Assigned task: From the first line to the last, copy the listing below word for word.

The input:
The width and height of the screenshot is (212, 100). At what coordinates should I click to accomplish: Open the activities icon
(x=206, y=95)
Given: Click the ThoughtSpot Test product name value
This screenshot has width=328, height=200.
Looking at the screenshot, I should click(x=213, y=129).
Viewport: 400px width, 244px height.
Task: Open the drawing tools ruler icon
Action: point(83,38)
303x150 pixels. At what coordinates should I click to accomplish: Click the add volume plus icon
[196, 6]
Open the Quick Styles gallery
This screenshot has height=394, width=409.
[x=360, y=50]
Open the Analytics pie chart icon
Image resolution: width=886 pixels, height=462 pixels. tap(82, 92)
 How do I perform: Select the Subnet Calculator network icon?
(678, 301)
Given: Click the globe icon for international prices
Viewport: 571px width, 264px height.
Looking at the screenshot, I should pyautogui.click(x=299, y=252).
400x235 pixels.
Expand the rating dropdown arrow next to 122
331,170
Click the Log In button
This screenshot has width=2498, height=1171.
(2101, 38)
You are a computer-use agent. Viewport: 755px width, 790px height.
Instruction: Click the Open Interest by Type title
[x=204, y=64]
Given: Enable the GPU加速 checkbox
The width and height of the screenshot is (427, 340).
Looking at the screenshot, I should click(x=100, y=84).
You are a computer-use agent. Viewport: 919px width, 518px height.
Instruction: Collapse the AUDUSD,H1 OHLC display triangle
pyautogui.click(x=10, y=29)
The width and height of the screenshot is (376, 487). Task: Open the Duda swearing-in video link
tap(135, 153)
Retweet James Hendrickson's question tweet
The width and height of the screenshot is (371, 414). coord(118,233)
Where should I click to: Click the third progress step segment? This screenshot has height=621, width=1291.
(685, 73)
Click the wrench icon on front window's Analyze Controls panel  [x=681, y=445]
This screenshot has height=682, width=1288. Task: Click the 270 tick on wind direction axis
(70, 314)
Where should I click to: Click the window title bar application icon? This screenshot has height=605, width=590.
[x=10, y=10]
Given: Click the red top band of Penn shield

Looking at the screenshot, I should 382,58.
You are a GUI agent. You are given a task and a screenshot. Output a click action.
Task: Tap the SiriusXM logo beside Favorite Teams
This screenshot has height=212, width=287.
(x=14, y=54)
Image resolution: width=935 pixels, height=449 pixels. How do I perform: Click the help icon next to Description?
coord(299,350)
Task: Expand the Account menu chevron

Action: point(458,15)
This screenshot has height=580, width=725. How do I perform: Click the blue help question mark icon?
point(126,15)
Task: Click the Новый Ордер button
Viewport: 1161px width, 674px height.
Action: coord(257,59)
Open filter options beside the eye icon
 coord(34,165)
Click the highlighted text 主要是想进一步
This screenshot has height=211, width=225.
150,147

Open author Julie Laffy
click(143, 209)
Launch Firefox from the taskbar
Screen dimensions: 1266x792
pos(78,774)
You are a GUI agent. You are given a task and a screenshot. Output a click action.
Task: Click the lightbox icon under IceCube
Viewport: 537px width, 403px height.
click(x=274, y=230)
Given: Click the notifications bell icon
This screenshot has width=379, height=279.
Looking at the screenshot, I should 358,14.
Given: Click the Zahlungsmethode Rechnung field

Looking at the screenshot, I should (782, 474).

Result:
The width and height of the screenshot is (212, 100). At what coordinates should I click to accomplish: Open the activities icon
(x=206, y=95)
Given: Click the ThoughtSpot Test product name value
This screenshot has width=328, height=200.
Looking at the screenshot, I should click(x=213, y=129).
Viewport: 400px width, 244px height.
Task: Open the drawing tools ruler icon
Action: point(83,38)
303x150 pixels. At what coordinates should I click to accomplish: Click the add volume plus icon
[196, 6]
Open the Quick Styles gallery
This screenshot has height=394, width=409.
[x=360, y=50]
Open the Analytics pie chart icon
Image resolution: width=886 pixels, height=462 pixels. tap(82, 92)
 How do I perform: Select the Subnet Calculator network icon?
(678, 301)
Given: Click the globe icon for international prices
Viewport: 571px width, 264px height.
Looking at the screenshot, I should pyautogui.click(x=299, y=252).
400x235 pixels.
Expand the rating dropdown arrow next to 122
331,170
Click the Log In button
This screenshot has width=2498, height=1171.
(2101, 38)
You are a computer-use agent. Viewport: 755px width, 790px height.
Instruction: Click the Open Interest by Type title
[x=204, y=64]
Given: Enable the GPU加速 checkbox
The width and height of the screenshot is (427, 340).
Looking at the screenshot, I should click(x=100, y=84).
You are a computer-use agent. Viewport: 919px width, 518px height.
Instruction: Collapse the AUDUSD,H1 OHLC display triangle
pyautogui.click(x=10, y=29)
The width and height of the screenshot is (376, 487). Task: Open the Duda swearing-in video link
tap(135, 153)
Retweet James Hendrickson's question tweet
The width and height of the screenshot is (371, 414). coord(118,233)
Where should I click to: Click the third progress step segment? This screenshot has height=621, width=1291.
(685, 73)
Click the wrench icon on front window's Analyze Controls panel  [x=681, y=445]
This screenshot has height=682, width=1288. Task: Click the 270 tick on wind direction axis
(70, 314)
Where should I click to: Click the window title bar application icon? This screenshot has height=605, width=590.
[x=10, y=10]
Given: Click the red top band of Penn shield

Looking at the screenshot, I should 382,58.
You are a GUI agent. You are given a task and a screenshot. Output a click action.
Task: Tap the SiriusXM logo beside Favorite Teams
This screenshot has height=212, width=287.
(x=14, y=54)
Image resolution: width=935 pixels, height=449 pixels. How do I perform: Click the help icon next to Description?
coord(299,350)
Task: Expand the Account menu chevron

Action: point(458,15)
This screenshot has height=580, width=725. How do I perform: Click the blue help question mark icon?
point(126,15)
Task: Click the Новый Ордер button
Viewport: 1161px width, 674px height.
Action: coord(257,59)
Open filter options beside the eye icon
 coord(34,165)
Click the highlighted text 主要是想进一步
This screenshot has height=211, width=225.
150,147

Open author Julie Laffy
click(143, 209)
Launch Firefox from the taskbar
Screen dimensions: 1266x792
pos(78,774)
You are a GUI agent. You are given a task and a screenshot. Output a click action.
Task: Click the lightbox icon under IceCube
Viewport: 537px width, 403px height.
click(x=274, y=230)
Given: Click the notifications bell icon
This screenshot has width=379, height=279.
Looking at the screenshot, I should 358,14.
Given: Click the Zahlungsmethode Rechnung field

Looking at the screenshot, I should (782, 474).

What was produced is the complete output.